Investing In POCA

Wikipedia defines a cooperative as “a business organization owned and operated by a group of individuals for their mutual benefit.” This “mutual benefit” can take many different forms. Workers' cooperatives, for instance, allow their members to accumulate equity in the business that employs them. Many consumer cooperatives, such as REI, offer patronage dividends to their members, meaning that members receive a refund of money they spent on purchases at the co-op. For cooperatives that provide equity or patronage to their members, the initial fee to join the co-op is a membership “share”, which means a one-time purchase of ownership in the business, which entitles the members to receive a portion of the business' profits in the future.

POCA is different.

Becoming a member of POCA does not mean accumulating equity, owning shares or receiving financial dividends. POCA is not set up to make a profit, so it can't share profits with its members.

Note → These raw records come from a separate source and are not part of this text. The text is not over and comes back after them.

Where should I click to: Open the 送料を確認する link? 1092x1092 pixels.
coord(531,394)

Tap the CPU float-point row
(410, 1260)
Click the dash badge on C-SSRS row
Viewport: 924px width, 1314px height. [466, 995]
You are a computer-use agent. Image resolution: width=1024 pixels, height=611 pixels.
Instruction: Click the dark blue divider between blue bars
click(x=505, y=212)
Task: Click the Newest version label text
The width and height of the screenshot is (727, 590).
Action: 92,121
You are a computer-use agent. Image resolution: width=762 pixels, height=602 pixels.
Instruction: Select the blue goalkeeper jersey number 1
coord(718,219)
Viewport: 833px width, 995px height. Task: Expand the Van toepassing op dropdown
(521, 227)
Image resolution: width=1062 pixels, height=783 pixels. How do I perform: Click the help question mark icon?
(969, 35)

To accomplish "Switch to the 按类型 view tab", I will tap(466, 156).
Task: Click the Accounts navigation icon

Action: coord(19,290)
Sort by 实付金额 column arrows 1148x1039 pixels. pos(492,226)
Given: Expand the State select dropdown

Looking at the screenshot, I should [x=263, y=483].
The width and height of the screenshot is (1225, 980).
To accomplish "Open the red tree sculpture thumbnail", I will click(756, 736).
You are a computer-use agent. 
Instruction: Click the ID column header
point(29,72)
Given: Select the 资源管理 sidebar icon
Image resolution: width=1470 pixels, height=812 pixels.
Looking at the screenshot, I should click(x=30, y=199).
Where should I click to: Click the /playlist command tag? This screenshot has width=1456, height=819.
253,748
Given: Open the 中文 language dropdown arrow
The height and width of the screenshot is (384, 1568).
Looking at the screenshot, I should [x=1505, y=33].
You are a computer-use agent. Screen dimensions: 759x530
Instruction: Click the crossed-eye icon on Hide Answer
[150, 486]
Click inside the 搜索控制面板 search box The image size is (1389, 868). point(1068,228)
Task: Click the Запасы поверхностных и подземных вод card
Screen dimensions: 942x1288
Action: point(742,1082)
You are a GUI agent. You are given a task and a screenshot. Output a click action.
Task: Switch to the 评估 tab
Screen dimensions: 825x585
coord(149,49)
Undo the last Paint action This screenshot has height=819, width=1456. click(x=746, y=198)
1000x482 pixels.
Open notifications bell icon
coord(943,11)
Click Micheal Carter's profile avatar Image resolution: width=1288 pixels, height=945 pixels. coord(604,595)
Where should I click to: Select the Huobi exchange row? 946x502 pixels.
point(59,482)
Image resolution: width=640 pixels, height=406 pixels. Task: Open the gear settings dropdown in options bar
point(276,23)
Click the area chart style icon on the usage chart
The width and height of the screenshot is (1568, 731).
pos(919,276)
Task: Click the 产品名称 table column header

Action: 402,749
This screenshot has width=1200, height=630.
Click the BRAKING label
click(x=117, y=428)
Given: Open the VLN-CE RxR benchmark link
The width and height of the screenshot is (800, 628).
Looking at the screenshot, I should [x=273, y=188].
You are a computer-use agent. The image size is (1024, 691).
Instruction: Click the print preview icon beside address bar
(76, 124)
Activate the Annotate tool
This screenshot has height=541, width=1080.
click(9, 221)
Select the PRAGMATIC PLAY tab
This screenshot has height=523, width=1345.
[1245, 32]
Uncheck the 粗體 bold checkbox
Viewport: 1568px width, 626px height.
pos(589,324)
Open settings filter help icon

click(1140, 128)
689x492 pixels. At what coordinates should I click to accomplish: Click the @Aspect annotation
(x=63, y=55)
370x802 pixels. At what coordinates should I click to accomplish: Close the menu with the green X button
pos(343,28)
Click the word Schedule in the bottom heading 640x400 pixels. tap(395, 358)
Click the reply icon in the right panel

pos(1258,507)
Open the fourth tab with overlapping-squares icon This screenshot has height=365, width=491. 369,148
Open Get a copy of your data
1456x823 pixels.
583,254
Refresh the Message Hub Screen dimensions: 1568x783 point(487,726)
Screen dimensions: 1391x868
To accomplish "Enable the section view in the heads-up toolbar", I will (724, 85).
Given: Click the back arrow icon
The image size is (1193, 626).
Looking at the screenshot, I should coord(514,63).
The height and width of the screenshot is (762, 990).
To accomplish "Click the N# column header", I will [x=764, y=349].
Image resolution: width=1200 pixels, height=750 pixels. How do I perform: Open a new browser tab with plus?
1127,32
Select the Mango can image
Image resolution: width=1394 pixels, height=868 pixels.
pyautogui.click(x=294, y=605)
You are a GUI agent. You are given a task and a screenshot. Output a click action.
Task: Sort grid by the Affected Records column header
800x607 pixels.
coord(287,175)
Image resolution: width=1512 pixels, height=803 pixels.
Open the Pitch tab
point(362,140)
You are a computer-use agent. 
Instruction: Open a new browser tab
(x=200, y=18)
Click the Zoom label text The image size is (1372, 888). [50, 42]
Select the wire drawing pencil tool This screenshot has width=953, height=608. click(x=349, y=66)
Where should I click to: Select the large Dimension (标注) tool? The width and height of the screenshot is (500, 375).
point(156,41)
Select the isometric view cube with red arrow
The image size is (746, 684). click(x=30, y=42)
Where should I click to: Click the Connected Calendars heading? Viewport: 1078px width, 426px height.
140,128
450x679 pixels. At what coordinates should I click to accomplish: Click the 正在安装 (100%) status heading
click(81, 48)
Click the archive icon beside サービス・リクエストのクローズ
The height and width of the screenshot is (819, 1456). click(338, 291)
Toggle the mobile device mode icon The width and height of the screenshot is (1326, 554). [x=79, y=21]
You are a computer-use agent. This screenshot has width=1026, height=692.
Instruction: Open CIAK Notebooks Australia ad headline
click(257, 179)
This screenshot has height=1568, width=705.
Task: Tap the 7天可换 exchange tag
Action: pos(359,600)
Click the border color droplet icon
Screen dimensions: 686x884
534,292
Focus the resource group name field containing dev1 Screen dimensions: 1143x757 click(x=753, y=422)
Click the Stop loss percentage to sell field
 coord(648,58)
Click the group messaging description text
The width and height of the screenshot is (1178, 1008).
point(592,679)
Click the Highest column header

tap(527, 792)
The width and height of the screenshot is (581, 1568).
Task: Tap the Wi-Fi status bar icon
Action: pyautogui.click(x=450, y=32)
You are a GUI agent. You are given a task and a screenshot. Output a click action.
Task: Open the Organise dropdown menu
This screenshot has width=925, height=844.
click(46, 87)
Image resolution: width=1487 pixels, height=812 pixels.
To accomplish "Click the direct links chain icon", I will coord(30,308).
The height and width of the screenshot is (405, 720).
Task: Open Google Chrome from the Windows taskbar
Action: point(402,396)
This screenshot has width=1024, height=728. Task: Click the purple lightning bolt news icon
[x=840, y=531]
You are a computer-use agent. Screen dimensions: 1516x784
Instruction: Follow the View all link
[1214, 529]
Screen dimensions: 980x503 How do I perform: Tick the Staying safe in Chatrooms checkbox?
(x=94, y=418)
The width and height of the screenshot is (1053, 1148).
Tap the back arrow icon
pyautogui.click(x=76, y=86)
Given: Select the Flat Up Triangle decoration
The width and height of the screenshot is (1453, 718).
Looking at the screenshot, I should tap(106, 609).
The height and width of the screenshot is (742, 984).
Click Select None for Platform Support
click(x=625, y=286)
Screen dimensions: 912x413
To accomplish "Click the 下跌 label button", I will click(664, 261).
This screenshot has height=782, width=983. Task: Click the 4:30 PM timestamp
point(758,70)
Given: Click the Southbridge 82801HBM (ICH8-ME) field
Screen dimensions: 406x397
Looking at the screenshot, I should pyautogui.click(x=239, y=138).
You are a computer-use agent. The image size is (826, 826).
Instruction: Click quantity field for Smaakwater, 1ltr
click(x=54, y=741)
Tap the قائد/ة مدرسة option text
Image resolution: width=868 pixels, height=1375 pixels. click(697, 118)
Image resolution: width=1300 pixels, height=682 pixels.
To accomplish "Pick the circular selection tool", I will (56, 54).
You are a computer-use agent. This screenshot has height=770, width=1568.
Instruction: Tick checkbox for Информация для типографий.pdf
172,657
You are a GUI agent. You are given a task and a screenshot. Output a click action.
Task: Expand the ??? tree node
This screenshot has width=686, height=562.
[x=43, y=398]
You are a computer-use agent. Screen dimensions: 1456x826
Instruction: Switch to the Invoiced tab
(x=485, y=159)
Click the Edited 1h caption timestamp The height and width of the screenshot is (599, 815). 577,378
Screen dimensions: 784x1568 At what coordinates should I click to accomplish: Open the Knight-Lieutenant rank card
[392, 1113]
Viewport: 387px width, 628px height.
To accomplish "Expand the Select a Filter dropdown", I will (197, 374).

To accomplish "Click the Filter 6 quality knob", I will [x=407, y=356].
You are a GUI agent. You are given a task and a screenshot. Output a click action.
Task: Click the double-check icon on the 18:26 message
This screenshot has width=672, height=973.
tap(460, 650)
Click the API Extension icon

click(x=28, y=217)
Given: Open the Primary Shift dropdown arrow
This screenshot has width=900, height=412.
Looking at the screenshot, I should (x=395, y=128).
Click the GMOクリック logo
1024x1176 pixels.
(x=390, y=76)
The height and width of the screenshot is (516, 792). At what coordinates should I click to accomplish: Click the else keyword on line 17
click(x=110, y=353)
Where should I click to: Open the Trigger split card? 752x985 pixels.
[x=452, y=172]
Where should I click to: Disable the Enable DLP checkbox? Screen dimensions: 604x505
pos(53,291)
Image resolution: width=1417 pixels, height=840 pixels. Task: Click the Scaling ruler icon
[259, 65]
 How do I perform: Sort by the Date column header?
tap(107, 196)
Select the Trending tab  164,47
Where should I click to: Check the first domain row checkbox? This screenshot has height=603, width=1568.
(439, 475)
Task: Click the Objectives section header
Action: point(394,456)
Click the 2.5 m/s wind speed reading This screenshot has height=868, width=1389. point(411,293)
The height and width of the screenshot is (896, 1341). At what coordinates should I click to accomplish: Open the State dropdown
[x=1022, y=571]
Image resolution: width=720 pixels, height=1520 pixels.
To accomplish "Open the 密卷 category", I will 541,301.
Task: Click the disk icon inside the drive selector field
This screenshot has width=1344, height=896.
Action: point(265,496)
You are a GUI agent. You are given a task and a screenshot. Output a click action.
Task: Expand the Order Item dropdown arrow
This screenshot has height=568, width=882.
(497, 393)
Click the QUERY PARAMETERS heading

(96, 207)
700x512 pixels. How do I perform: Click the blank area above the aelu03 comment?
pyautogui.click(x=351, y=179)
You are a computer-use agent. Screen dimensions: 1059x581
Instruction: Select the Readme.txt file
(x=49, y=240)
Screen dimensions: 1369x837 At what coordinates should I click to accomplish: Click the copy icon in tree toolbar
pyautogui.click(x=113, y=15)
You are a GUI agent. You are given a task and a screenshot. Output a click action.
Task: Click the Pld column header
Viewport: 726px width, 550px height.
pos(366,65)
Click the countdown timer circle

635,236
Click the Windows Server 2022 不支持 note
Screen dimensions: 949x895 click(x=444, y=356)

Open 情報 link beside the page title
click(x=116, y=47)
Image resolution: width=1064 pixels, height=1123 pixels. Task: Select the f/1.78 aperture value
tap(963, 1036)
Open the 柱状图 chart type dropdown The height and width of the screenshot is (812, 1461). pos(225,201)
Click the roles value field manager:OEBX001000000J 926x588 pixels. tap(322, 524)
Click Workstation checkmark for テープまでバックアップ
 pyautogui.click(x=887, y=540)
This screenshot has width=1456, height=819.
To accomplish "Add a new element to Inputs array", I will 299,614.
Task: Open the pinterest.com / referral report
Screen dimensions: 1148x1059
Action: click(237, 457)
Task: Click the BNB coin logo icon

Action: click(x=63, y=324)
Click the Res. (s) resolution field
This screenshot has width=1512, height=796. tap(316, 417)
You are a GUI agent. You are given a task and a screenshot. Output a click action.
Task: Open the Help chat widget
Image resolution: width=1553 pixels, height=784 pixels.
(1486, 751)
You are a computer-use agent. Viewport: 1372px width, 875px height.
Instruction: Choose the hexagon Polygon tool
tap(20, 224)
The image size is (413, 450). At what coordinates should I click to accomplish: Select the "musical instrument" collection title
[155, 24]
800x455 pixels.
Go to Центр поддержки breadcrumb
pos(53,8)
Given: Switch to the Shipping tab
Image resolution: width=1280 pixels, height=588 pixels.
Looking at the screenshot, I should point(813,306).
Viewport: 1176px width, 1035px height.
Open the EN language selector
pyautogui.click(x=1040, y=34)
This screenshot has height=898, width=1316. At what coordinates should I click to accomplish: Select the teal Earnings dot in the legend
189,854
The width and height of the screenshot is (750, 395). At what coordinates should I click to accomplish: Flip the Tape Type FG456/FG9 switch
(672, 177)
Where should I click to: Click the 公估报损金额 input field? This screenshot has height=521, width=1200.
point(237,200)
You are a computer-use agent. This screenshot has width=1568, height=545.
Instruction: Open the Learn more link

When you join POCA, you are investing in POCA. You are investing in the community acupuncture movement by joining people who own and operate the business that is POCA. Your membership represents your investment.

Why would you want to invest in a business that doesn't make a profit?  Community acupuncture is based on a social business model. A social business is designed to produce “social dividends”, in this case, acupuncture treatments that are affordable for people with ordinary incomes, and living wage jobs in community acupuncture clinics. These treatments and jobs benefit society as a whole;  they are the social dividends of community acupuncture. However, balancing the need to keep the treatment price low enough to be accessible to as many people as possible, with the need to provide living wage jobs to the people who work in the clinics, means that the community acupuncture business model operates on a very slim margin. Clinics, even when they are very successful, make just enough money to exist and to keep producing social dividends. There is no money left over for profits.

After a number of years, observing a lot of clinics, it's clear that this is not about the entrepreneurial savvy of the clinic owner or a need for better advertising or what patients pay on the sliding scale; it's more fundamental than that. For a community acupuncture clinic to truly be profitable in a basic capitalist way, it would either have to raise its prices substantially or pay its workers much less. In other words, to make a profit and create a financial dividend, it would have to sacrifice one or both of its social dividends. Even a very successful community acupuncture clinic will never attract typical capitalist investors, because if a clinic is doing what it is designed to do, it will not produce financial dividends, which is what most investors want to see. One of POCA's purposes is to make it possible for people to invest in community acupuncture who are not typical capitalist investors, and who want more of the social dividends that we do have, rather than the financial dividends that we don't have – more affordable treatments, more living wage jobs.

It is important that the people who personally benefit from affordable treatments and living wage jobs have a way to invest their resources – time, energy, money – to create more clinics, as opposed to hoping and waiting for some investor with deep pockets to come along, recognize what a great resource community acupuncture is, and say, “Hey, we need more of these!”

Investing in POCA is about investing in a group of businesses that don't make a profit and  never will, no matter how hard they work or how smart they work. It stands to reason then, that a cooperative that supports these businesses wouldn't generate financial dividends, either. But there's even more to it than that. John Weeks, who arguably knows more about the business of integrative medicine in this country than anybody else, recently wrote a post in The Integrator Blog in which he suggested that integrative medicine itself – not just community acupuncture – is fundamentally unsuited to making money in the typical capitalist sense.

Integrative medicine has been struggling financially for a decade or more, since venture capitalists tried investing in several high-profile projects that failed spectacularly. Undeterred, the general public continues to want access to integrative medicine; it's not the venture capitalists, however, who will be helping them get it. John Weeks believes that the economic value in integrative medicine is not in generating profits but in saving money that would otherwise be consumed by the skyrocketing costs of healthcare. (Doesn't saving money for society sound like a social dividend?) He suggests that the integrative practice community learn to stop being defensive about our lack of value to the venture capitalists of the world and start being assertive about our value to everyone else; in other words, the true economic value of integrative medicine can only be seen in light of the common good.

Returning to the question of why would you want to invest in a business that doesn't make a profit – many of us believe that the real problem with healthcare in this country is that it does make a profit. It makes profits far too well, better than it takes care of patients, better than it looks after the needs of providers.

If you believe that healthcare shouldn't be about profits, invest in POCA. If you want to create healthcare that is fundamentally about the common good, invest in POCA. The dividends you receive as a member won't be financial, but we promise that they will be valuable.